**Supplied material:**
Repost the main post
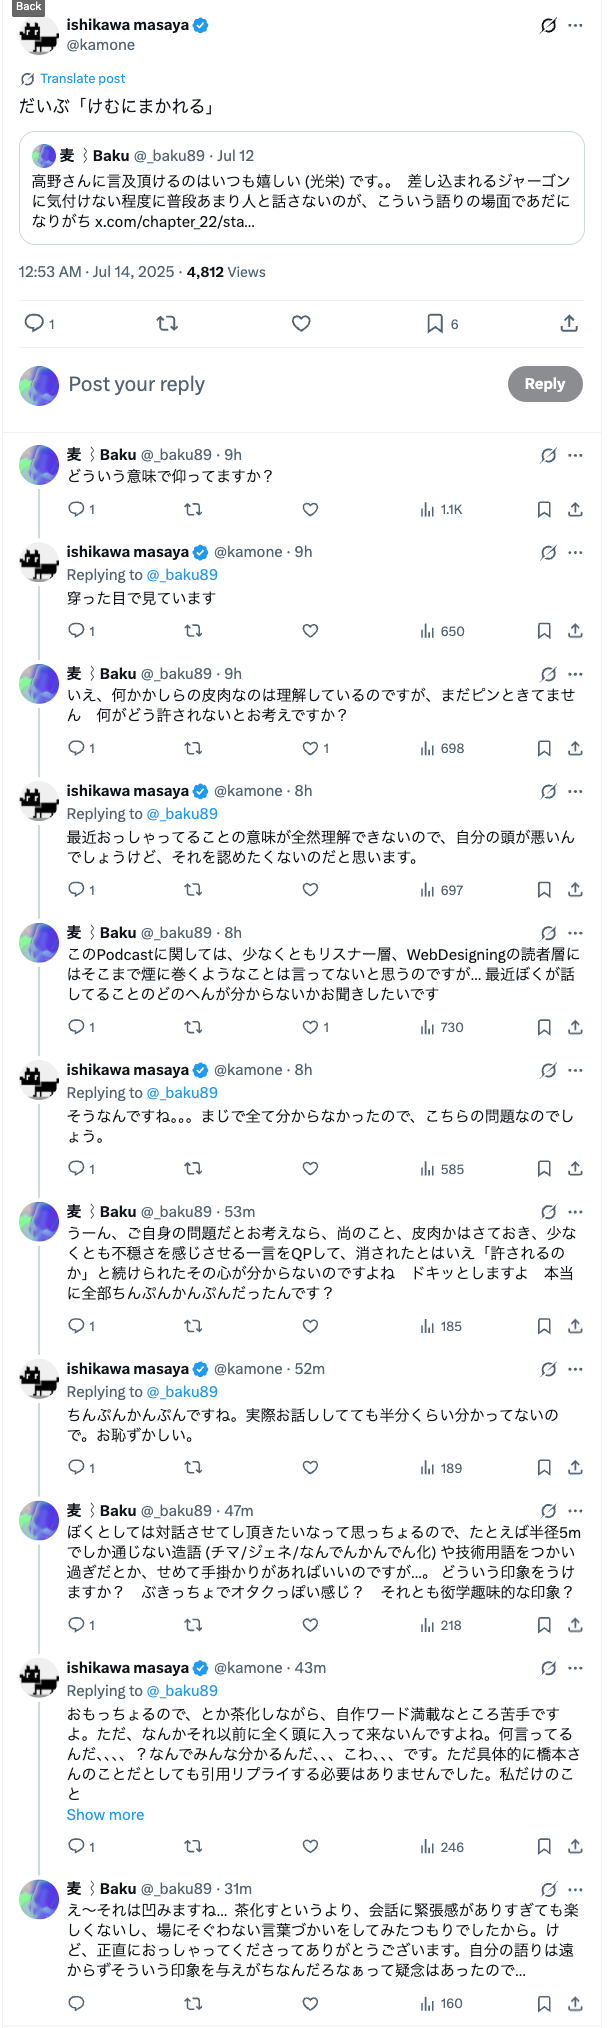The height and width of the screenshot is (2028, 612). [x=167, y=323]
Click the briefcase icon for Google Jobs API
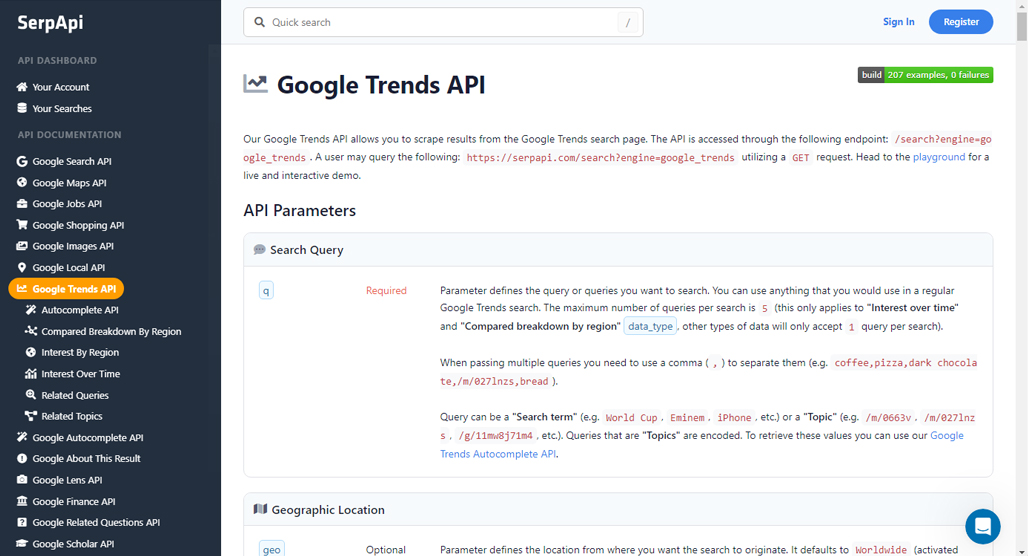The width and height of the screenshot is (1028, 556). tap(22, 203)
--
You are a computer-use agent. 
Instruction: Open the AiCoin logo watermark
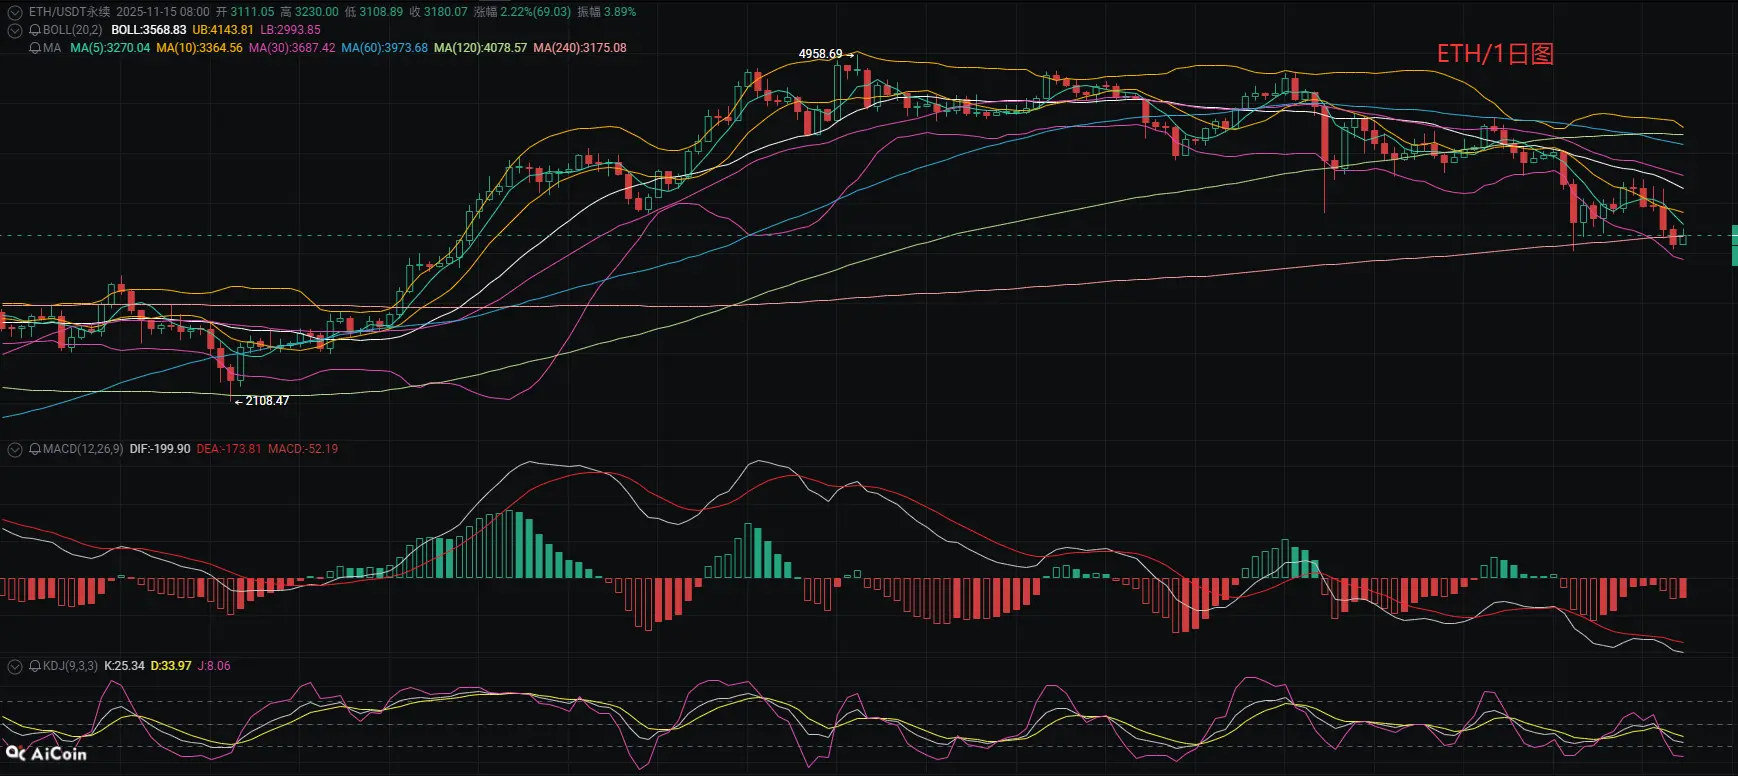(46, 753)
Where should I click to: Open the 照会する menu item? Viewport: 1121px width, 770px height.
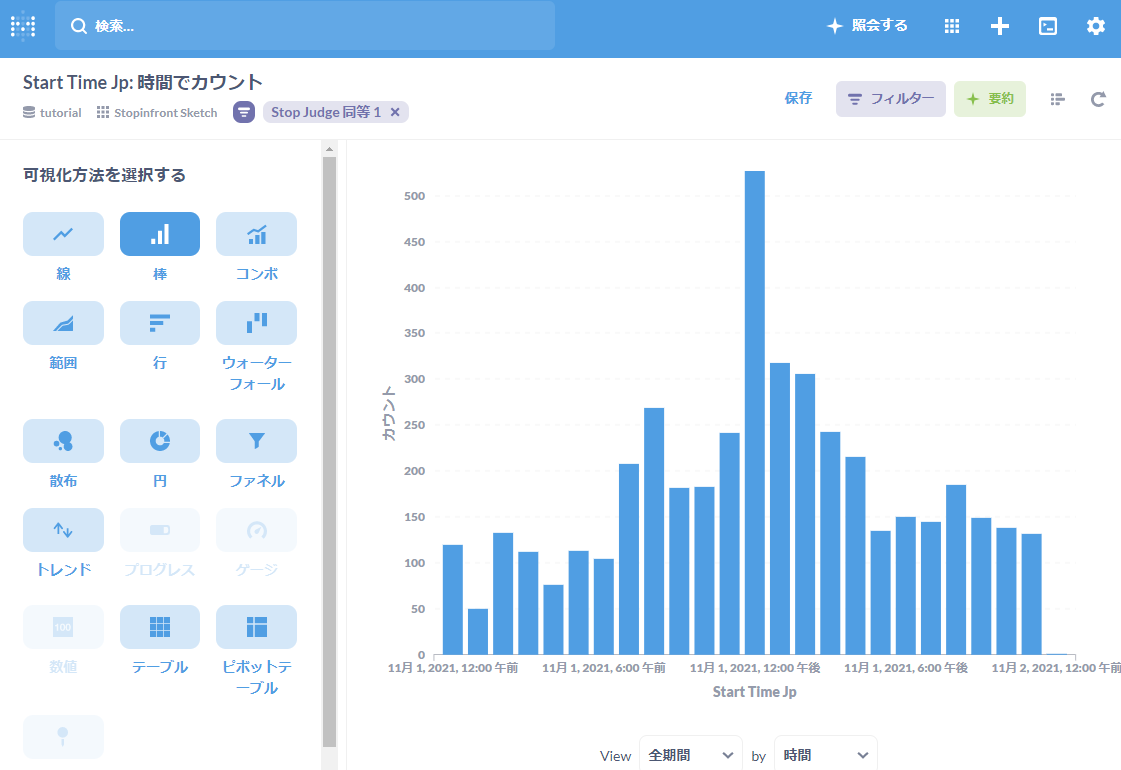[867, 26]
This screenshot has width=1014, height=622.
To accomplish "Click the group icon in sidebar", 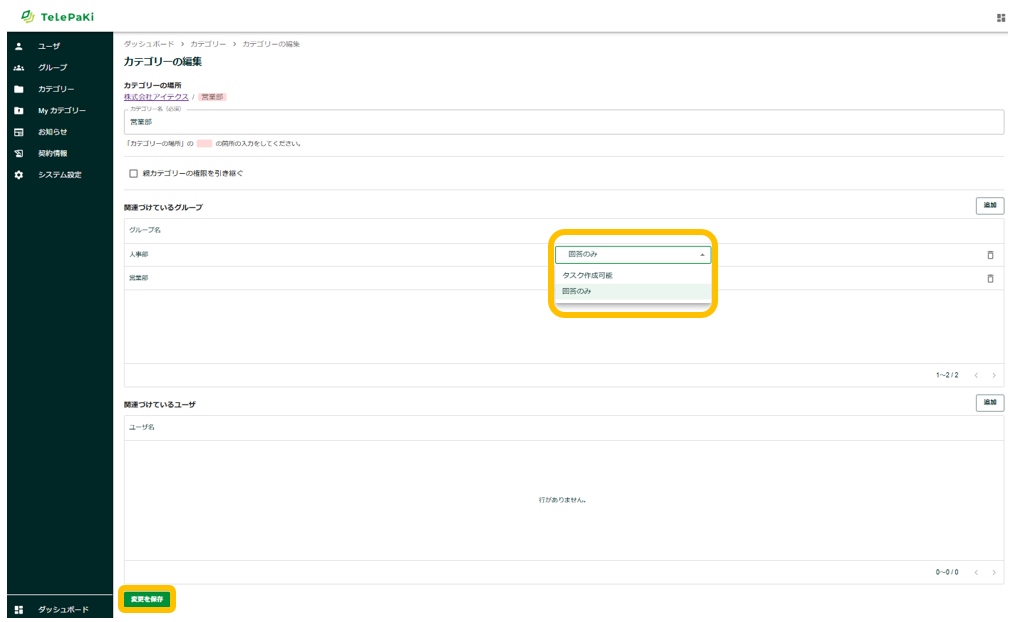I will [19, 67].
...
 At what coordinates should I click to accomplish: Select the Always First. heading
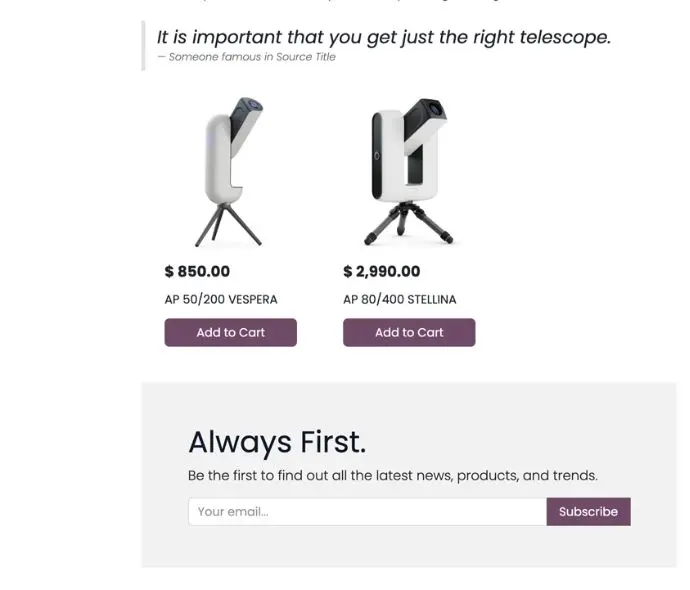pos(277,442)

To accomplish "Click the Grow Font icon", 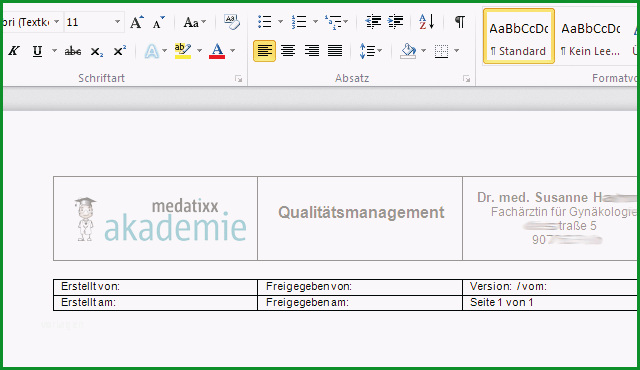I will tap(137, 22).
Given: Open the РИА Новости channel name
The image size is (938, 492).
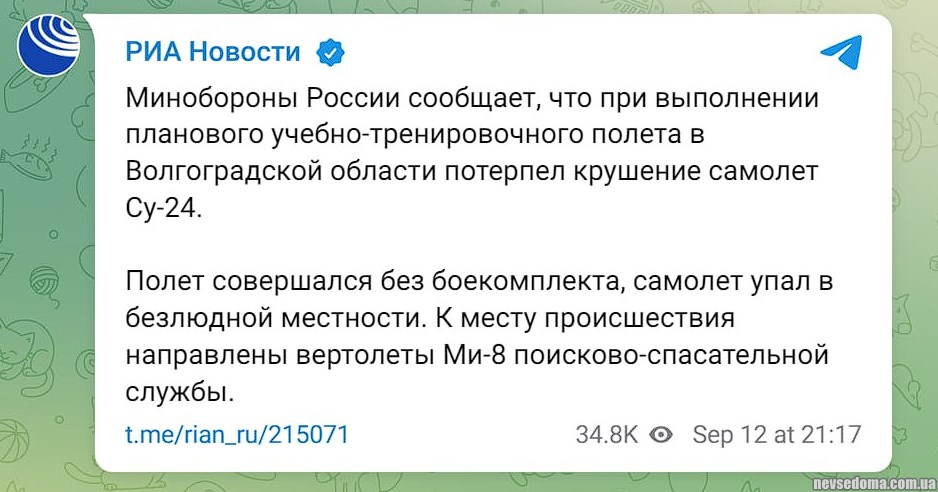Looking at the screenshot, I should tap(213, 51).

**Stated task:** Return the records starting at the line containing "Given: Open the РИА Новости channel name" and ending at the line containing "Looking at the", word for word, with the pictures left out.

**Solution to the problem:**
Given: Open the РИА Новости channel name
The image size is (938, 492).
Looking at the screenshot, I should tap(213, 51).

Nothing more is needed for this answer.